Em briga de marido e mulher… se mete a prataria toda!
- Juliana Pimenta
- 27 de jun. de 2018
- 5 min de leitura
Em ano de Copa do Mundo invariavelmente acabamos conhecendo um pouco mais do país-sede do campeonato e, como todas sabemos, esse ano é a vez da Rússia. Mas, para além das lindas imagens da Praça Vermelha e do significativo peso histórico do país, o que muito se ouviu recentemente, impulsionado pelo comportamento deplorável de alguns torcedores, em especial brasileiros, foi como a sociedade russa lamentavelmente trata as suas mulheres.
O país da copa leva a falácia do “um tapinha não dói” a uma máxima alarmante. Na Rússia, uma mulher é assassinada a cada 40 minutos e, ainda assim, em 2017 o país descriminalizou a violência doméstica.

Além de não contarem com a proteção do Estado, que entende que a violência é permitida contanto que não deixe marcas, nem sequelas, as mulheres russas chegam até a ser condenadas à cadeia caso lesionem o agressor, ainda que em legítima defesa. Quando o ofensor enfim é condenado, a pena prevista não passa de uma multa, que é paga pela poupança da família. Assim, no fim das contas, não é de todo errado afirmar que a mulher russa acaba, de certa forma, pagando parte da pena da própria violência sofrida. Isso tudo é, no mínimo, um absurdo, além de extremamente machista.
E no Brasil?
Nas terras tupiniquins, por mais que o machismo ainda impere na sociedade, a situação da mulher vítima de violência doméstica e familiar é um tanto melhor se comparada à vivenciada pelas mulheres russas - e isso muito graças àquela que ficou conhecida como a Lei Maria da Penha, qual seja, a Lei nº 11.340, de 2006. (http://www.planalto.gov.br/ccivil_03/_ato2004-2006/2006/lei/l11340.htm).
A Lei resultou da condenação do Brasil na Comissão Interamericana de Direitos Humanos da OEA pelo sistemático descaso do Estado brasileiro não só no caso da vítima Maria da Penha Maia Fernandes, que sofreu duas tentativas de feminicídio praticadas por seu então marido, sendo a segunda quando já estava paraplégica em razão da primeira, mas também com relação a todo o trato da violência doméstica nos lares brasileiros. No tangente à violência contra a mulher, o Brasil foi então taxado de negligente, omisso e tolerante.

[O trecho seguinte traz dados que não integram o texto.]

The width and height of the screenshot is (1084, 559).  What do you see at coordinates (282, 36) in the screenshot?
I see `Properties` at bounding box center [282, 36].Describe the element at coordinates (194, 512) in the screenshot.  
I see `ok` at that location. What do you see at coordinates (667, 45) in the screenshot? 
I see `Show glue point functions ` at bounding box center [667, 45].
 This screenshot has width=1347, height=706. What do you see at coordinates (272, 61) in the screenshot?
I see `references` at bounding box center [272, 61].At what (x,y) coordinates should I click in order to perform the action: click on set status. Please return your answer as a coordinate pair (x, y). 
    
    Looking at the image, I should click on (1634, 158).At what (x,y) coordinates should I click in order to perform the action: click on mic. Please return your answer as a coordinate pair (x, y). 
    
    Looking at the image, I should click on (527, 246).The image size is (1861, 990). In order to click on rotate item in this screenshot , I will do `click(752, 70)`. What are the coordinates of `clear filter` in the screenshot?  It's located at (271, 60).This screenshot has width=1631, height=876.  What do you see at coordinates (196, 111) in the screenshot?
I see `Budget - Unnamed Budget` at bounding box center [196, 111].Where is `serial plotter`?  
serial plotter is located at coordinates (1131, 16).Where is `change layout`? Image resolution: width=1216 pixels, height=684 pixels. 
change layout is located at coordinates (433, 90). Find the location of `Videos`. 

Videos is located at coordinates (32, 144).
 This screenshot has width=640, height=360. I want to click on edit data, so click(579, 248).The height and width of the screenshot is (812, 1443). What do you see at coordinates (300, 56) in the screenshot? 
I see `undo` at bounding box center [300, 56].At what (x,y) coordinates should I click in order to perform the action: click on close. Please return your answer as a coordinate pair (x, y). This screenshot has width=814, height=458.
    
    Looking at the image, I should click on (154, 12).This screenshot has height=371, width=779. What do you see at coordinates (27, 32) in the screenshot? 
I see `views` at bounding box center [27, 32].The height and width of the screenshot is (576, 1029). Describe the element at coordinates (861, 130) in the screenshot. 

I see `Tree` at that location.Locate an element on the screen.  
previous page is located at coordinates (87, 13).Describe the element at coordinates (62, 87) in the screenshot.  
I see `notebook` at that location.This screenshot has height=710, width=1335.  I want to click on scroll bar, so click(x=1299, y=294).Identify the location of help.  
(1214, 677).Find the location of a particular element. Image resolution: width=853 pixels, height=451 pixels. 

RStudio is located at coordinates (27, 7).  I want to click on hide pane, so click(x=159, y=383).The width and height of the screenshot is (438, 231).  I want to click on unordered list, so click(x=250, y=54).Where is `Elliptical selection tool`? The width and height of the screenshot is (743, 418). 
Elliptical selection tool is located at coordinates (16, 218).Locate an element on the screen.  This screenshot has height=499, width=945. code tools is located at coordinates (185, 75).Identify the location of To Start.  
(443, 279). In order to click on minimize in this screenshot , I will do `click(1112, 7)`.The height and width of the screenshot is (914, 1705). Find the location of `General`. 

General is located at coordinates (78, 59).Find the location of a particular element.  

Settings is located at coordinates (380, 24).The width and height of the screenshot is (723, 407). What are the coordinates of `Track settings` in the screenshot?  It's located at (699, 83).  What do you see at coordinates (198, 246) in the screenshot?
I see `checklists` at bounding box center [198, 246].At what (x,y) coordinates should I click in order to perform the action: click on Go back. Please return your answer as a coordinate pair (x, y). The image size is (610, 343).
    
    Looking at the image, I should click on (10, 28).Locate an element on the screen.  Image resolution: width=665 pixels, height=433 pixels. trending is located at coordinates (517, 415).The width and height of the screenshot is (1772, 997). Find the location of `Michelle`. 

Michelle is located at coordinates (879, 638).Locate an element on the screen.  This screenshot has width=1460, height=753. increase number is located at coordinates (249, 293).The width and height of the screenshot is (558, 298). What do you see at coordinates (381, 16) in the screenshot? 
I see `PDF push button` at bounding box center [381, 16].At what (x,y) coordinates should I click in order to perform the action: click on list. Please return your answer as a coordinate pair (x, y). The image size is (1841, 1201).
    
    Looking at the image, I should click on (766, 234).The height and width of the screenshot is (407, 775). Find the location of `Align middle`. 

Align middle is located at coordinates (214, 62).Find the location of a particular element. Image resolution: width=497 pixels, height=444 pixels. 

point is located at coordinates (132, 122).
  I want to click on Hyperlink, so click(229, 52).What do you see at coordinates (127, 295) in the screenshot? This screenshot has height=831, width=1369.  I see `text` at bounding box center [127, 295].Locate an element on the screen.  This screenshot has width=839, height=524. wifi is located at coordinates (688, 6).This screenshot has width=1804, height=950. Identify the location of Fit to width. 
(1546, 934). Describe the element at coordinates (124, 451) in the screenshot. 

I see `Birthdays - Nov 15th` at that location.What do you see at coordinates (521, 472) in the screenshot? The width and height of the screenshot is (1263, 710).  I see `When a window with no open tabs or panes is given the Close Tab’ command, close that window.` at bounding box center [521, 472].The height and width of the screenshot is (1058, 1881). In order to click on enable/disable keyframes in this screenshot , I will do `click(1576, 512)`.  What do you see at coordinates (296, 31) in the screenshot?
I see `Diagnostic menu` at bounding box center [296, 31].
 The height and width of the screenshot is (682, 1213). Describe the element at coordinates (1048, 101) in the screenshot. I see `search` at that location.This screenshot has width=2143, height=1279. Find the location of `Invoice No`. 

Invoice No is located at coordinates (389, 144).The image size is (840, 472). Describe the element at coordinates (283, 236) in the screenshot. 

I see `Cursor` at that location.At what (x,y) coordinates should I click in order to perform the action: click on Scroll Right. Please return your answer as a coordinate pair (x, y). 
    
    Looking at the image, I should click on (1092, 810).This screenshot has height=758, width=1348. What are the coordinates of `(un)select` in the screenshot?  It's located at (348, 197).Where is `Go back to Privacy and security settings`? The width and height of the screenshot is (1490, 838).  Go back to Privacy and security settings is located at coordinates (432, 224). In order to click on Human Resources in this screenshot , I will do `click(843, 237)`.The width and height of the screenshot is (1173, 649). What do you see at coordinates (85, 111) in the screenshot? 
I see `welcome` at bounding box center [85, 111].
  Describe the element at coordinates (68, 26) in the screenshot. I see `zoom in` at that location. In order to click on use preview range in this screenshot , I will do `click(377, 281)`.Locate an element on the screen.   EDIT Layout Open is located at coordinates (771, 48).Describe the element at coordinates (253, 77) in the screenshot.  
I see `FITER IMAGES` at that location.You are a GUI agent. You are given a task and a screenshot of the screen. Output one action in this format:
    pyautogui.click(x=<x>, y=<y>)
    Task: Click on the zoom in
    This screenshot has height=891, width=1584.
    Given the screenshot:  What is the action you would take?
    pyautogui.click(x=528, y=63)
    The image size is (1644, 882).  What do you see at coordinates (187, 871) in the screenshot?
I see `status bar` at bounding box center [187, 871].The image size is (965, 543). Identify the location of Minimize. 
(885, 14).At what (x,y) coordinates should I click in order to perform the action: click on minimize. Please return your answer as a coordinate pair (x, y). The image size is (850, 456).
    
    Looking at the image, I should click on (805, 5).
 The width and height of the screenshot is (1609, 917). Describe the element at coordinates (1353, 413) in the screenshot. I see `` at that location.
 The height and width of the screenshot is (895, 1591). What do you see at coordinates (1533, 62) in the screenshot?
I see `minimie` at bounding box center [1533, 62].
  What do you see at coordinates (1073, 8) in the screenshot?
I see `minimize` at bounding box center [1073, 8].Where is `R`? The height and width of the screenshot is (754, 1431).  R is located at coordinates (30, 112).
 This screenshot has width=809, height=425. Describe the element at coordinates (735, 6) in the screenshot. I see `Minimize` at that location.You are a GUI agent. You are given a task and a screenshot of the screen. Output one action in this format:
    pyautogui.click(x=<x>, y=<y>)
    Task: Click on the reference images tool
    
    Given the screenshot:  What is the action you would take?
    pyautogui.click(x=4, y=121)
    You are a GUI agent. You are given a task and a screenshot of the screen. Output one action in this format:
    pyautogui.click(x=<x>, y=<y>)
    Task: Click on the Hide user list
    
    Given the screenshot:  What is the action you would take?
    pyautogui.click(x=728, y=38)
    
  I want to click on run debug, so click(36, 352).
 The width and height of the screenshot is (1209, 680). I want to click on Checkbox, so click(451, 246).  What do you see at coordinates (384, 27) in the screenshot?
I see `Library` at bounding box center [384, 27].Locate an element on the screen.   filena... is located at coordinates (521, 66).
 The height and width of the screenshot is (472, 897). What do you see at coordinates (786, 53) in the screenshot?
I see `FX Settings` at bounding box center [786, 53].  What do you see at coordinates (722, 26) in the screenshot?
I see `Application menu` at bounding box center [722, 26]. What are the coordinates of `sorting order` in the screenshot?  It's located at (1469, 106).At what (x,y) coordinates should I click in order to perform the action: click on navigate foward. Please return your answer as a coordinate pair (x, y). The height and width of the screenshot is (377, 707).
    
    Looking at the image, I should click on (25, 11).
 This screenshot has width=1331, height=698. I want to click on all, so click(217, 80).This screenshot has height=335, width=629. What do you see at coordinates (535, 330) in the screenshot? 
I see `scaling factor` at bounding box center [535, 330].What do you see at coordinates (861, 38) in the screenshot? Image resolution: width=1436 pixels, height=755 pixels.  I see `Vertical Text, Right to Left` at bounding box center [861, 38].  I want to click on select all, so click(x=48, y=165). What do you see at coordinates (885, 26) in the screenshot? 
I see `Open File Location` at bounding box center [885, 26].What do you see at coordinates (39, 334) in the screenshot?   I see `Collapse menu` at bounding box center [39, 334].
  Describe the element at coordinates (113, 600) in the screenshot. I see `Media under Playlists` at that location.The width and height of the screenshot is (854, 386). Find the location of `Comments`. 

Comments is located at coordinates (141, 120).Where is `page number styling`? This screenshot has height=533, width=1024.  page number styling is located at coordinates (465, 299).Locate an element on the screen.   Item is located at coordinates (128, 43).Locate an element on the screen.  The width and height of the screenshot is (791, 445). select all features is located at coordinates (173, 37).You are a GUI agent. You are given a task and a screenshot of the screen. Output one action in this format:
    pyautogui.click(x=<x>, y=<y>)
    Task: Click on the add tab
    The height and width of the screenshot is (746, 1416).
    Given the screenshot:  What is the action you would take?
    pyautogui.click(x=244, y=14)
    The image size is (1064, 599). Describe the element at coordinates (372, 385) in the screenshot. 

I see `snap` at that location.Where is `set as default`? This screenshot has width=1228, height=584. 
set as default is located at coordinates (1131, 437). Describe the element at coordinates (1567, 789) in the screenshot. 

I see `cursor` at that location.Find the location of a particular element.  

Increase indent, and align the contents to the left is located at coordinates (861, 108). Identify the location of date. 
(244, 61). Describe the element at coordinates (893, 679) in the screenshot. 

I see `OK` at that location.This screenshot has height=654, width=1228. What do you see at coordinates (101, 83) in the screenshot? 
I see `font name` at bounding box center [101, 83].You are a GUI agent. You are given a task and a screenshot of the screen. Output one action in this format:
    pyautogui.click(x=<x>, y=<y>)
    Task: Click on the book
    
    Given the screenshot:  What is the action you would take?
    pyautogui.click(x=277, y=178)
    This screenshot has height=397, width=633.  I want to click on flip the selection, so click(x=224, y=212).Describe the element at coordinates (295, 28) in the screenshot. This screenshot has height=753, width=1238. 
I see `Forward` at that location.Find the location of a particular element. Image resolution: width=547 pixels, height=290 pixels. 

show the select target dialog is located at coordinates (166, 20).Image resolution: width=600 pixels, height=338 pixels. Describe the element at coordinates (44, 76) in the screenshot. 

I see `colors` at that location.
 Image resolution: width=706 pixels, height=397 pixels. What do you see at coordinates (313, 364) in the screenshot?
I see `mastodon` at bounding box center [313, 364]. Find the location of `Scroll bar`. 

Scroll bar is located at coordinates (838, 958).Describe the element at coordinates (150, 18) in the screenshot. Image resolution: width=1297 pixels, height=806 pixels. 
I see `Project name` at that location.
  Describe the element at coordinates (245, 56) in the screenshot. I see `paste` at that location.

Considerada pela ONU como uma das três melhores legislações do mundo no enfrentamento à violência contra a mulher, a Lei Maria da Penha penalizou a violência doméstica e familiar tanto nas relações entre homem e mulher, como nas relações homoafetivas femininas, e também possibilitou as prisões em flagrante e preventiva do agressor, o que teve reflexos positivos na sociedade, como a diminuição do número de homicídios domésticos e o aumento no número de denúncias. Além disso, a Lei também impulsionou a ampliação da rede social de proteção à mulher, que hoje abarca programas e iniciativas de órgãos públicos e da sociedade civil.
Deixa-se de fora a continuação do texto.